Dr. Gish is a speech researcher at BBN Technologies. He holds a Ph.D. in Applied Mathematics from Harvard University. He currently leads a group working on various aspects of speech and language processing. A primary activity of his is the development of speech recognition technology that can extract information from speech with a minimal amount of training data. His work also includes research on keyword spotting, topic classification and speaker identification/verification.

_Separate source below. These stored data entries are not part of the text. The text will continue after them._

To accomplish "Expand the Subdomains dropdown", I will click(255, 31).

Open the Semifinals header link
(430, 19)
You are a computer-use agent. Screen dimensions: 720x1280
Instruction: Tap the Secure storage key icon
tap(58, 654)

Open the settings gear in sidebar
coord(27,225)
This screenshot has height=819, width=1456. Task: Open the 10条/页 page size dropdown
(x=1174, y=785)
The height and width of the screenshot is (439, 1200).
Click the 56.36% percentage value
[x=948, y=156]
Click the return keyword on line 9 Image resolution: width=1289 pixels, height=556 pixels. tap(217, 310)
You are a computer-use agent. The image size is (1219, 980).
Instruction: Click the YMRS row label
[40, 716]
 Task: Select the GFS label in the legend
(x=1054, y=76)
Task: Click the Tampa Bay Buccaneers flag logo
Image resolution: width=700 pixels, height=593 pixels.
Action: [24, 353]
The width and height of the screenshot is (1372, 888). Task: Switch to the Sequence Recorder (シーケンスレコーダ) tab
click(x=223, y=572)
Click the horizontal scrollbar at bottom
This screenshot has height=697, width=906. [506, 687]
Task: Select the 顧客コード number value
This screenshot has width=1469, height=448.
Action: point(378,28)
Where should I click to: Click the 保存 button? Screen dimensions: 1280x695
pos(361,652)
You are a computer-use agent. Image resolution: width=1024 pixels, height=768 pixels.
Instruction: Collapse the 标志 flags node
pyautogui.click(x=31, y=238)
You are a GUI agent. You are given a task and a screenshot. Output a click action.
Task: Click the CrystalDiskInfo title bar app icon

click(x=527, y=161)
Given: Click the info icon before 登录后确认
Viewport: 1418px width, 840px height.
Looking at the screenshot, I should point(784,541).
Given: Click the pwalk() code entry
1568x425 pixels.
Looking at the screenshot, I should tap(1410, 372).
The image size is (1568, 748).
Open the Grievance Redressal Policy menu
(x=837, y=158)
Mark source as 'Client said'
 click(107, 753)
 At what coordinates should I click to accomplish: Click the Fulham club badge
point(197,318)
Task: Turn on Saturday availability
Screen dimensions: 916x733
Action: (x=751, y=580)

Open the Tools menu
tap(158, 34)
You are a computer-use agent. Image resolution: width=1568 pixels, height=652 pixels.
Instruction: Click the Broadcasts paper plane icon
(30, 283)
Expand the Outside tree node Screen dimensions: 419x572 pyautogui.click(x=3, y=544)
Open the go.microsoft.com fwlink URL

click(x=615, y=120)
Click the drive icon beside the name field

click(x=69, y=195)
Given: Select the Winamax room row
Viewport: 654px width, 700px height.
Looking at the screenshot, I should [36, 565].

The development of an automatic speech recognizer is typically a highly supervised process involving the specification of phonetic inventories, lexicons, acoustic and language models, along with annotated training corpora. Although some model parameters may be modified via adaptation, the overall structure of the speech recognizer remains relatively static. While this approach has been effective for problems when there is adequate human expertise and labeled corpora, it is challenged by less-supervised or unsupervised scenarios. It also stands in stark contrast to human processing of speech and language where learning is an intrinsic capability.
In this talk I will describe some of the speech and language research topics being investigated at MIT that require fewer or even zero conventional linguistic resources. In particular I plan to describe our recent progress in unsupervised spoken term discovery, and an inference-based method to automatically learn sub-word unit inventories from unannotated speech.
James Glass is a Senior Research Scientist at the MIT Computer Science and Artificial Intelligence Laboratory where he heads the Spoken Language Systems Group. He is also a Lecturer in the Harvard-MIT Division of Health Sciences and Technology. He received his graduate degrees in Electrical Engineering and Computer Science from MIT in 1985 and 1988. His primary research interests are in the area of speech communication and human-computer interaction, centered on automatic speech recognition and spoken language understanding. He has lectured, taught courses, supervised students, and published extensively in these areas. He is currently a Senior Member of the IEEE, an Associate Editor for the IEEE Transactions on Audio, Speech, and Language Processing, and a member of the Editorial Board for Computer, Speech, and Language.